- EXERCISE:
Quote each line in the rows below that contains the word "Describe".
Segment Start: DATA UNDER STUDY
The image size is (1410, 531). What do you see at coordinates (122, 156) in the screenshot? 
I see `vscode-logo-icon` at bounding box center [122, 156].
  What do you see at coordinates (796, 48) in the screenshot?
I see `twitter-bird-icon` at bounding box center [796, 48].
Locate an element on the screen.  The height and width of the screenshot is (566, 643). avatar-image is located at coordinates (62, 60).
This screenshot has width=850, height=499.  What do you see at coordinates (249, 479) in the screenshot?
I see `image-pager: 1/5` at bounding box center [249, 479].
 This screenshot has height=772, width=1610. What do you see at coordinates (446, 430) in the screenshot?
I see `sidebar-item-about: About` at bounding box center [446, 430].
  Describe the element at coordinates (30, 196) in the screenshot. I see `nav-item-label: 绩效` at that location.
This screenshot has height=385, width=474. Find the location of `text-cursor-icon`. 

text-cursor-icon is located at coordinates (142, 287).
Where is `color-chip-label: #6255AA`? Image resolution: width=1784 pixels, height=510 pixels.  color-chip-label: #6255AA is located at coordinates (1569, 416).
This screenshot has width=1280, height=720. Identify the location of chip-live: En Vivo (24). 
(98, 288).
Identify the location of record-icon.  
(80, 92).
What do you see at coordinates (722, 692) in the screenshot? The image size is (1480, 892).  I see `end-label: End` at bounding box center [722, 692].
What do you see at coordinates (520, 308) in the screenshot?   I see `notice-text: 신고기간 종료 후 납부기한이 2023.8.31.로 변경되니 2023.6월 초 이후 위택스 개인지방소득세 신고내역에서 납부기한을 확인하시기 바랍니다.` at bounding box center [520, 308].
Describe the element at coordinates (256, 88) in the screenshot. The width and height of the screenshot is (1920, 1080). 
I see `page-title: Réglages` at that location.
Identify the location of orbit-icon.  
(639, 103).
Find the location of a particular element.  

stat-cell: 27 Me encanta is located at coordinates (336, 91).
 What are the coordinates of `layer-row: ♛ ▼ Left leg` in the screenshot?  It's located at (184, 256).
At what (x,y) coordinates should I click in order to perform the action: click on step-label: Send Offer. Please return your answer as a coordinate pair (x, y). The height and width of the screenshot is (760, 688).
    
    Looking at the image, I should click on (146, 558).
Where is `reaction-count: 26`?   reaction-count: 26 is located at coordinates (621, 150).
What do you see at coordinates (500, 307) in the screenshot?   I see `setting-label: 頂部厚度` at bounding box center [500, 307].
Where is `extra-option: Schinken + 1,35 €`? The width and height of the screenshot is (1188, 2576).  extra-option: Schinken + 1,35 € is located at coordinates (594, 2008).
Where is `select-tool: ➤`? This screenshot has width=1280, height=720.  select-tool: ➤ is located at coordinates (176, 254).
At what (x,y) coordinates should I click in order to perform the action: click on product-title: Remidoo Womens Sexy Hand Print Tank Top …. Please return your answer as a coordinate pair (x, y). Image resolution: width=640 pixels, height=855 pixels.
Segment End: DATA UNDER STUDY
- SOLUTION:
  Describe the element at coordinates (30, 196) in the screenshot. I see `nav-item-label: 绩效` at that location.
Describe the element at coordinates (256, 88) in the screenshot. The width and height of the screenshot is (1920, 1080). 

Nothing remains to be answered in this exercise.